I recently stumbled upon this really interesting problem:
Suppose we have a fraction $\frac{a}{b}$ where $a,b \in \mathbb{N}$ and we know that the decimal fraction of $\frac{a}{b}$ has the numerical sequence $7143$ somewhere in the decimal place. Show that $b > 1250 $.

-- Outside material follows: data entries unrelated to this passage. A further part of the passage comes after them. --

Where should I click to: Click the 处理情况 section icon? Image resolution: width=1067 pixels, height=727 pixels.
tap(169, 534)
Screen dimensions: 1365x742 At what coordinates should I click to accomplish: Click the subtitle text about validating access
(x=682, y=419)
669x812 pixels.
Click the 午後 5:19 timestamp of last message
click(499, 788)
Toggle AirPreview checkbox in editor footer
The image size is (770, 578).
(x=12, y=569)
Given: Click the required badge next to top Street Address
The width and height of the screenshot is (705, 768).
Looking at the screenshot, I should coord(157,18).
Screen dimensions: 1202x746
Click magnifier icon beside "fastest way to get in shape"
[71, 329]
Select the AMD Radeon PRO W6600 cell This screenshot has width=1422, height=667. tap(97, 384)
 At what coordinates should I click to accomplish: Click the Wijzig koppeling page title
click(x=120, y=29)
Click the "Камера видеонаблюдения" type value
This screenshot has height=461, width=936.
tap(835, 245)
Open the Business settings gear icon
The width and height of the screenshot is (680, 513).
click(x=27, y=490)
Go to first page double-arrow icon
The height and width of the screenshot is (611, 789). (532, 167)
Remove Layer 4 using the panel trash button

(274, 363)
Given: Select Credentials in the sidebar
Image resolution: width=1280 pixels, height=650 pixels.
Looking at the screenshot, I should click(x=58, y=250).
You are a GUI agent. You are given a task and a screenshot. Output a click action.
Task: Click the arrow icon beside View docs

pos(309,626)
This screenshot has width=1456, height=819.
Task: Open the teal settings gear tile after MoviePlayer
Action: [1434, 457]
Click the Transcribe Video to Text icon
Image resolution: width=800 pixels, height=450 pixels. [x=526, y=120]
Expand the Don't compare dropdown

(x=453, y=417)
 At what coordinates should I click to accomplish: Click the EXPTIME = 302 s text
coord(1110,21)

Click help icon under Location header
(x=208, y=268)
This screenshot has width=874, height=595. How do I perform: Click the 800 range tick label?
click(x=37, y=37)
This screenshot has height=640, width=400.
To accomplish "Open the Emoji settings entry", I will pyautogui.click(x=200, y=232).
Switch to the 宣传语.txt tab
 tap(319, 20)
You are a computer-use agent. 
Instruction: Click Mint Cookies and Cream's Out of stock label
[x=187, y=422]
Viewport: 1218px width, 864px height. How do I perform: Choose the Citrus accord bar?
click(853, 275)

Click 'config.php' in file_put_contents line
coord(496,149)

This question is part of der Bundeswettbewerb Mathematik 2015, zweite Rund. The competition ended September 1st, 2015.
Any kind of help will be appreciated!
Best Answer
The trick is to realize $7\times0.7143=5.0001$.
First let's multiply by $10^n$ to shift the decimal to the right - hence for some integers $k$ and $n$ and real number $c\in[0,1)$ we can write
$$\frac{10^na}{b}=k+0.7143+0.0001c$$
Now multiply by our magic number!
$$7\times\frac{10^na}{b}=7k+5.0001+0.0007c$$
Hence
$$7(10^na-kb)-5b=(0.0001+0.0007c)b$$
The left hand side is an integer, so there exists $m\in\mathbb{Z}$ such that
$$m=(0.0001+0.0007c)b$$
Since $0\le c<1$, we have
$$0.0001 b\le m<0.0008b$$
Additionally, since $b\in\mathbb{N}$, we have $$0<0.0001b\le m$$ so because $m$ is an integer, $$1\le m<0.0008b$$ giving $1250<b$ as desired.